Earlier this year, Wikimedia executive director Sue Gardner proposed to centralize fundraising activities and to move beyond geography-based chapter associations as the primary means of organizing (see “Redrawing the Borders of Wikimedia Governance: Turning the Money Screw“). Her move has inspired severe criticism and respective responses by prominent chapter organizations such as Germany, Italy and several chapters of Spanish-speaking countries. Specifically Wikimedia Germany, the largest chapter in terms of both members and fundraising, invested heavily in a detailed counterproposal entitled “Wikimedia’s culture of sharing: Remarks on common goals, localized fundraising and global action“.

A good impression of the intensity and the front lines of this debate is provided by the comments on a blog post by Wikimedia board member Stu West, where he explained “Why [he] supported the Board letter on fundraising“. The discussion thread also nicely illustrates the challenge of transnational governance, when West is accused of being US-centric:

There is a world outside the U.S. where people act according to different standards and think and decide differently. Our movement has to pay tribute to this fact.

After two months of discussion, Gardner has recently presented a revised version of her recommendations and asked the Foundation’s board to decide on it. The most controversial clause of her initial proposal is still part of her final list of recommendations:

Recommendation #3

To support a broader and more inclusive decision-making process for funds distribution, the Wikimedia Foundation will create a volunteer-driven body (working title: the Funds Dissemination Committee, or FDC) whose sole purpose will be to make recommendations to the Wikimedia Foundation for funding activities and initiatives in support of the mission goals of the Wikimedia movement. All funds raised via the Wikimedia project sites will be distributed via the recommendations of the FDC, with the exception of Wikimedia Foundation core operating costs and the operating reserve as described above.
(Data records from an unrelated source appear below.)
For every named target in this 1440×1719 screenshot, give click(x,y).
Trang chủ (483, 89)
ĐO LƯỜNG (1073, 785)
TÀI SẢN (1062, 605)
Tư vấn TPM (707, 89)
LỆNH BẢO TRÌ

With regard to fundraising, her recommendation is that “[a]ll donations received from visitors to Wikimedia project sites will be received and processed by the Wikimedia Foundation.” However, Gardner also leaves a door open by providing an “Alternate recommendation #3”, where it would be up to the executive director – currently herself – to decide “about whether chapters can payment-process Wikimedia project donations on a case-by-case basis”.

So, even in the case of the alternate recommendation, all fundraising activities would be centralized and fund dissemination would be delegated to a body that does not exist and whose composition and decision-making procedures are completely unknown, yet.

As of today, it is unclear how the Wikimedia Board will decide on the issue. In any case, we are observing the biggest showdown between the focal Wikimedia Foundation and the local Wikimedia chapter organizations so far.

Furthermore, we can observe another and probably unintended consequence of this showdown. Wikimedia chapter representatives pushed forward plans to establish a formal “Chapters Council/Association” comprising Wikimedia Chapters. While having been discussed for years, the recent open conflict obviously helped to close the ranks among chapters and provided motivation to actually implement the idea. The resulting meta-organization (Ahrne and Brunsson 2008) shall, according to the current proposal, not only function as an international counterpart to the Wikimedia Foundation representing chapter interests but also formalize the selection process for the two chapter-selected seats on the Foundation Board.

Ziko van Dijk, Wikipedian and member in the German and Dutch Wikimedia chapters, has visualized what the future Wikimedia governance structure could look like if both the “Funds Dissemination Committee” and the “Chapters Association” were to be established.

By Ziko van Dijk (CC-BY-SA-3.0)

Looking at the overall process of (re-)negotiating Wikimedia governance, I find three observations particularly noteworthy. First, with the growing amount of funds raised, distribution conflicts have risen, too. While there is more money to be spent on Wikimedia activities than ever before, we can also see more fund-related conflicts than ever before.

Second, the whole conflict is fought out by representatives of the formal organizational bodies. The majority of Wikipedians – editors and administrators – seem to be rather uninterested in these governance issues.

Third, the case points to the importance of intellectual property rights for the distribution of power, even in open and collaborative projects such as Wikimedia. The reason why the Wikimedia Foundation has so much leverage is simply that the Foundation owns the Wikipedia trademark. And while the Creative Commons license of Wikipedia’s content would allow the community to fork and continue with the open encyclopedia outside of the foundation, this would only be possible under a different label. So even though all of Wikipedia’s content is provided by volunteers and all Wikimedia chapters are legally independent associations, the focal Wikimedia Foundation seems to hold the whip hand due to owning the Wikipedia trademark.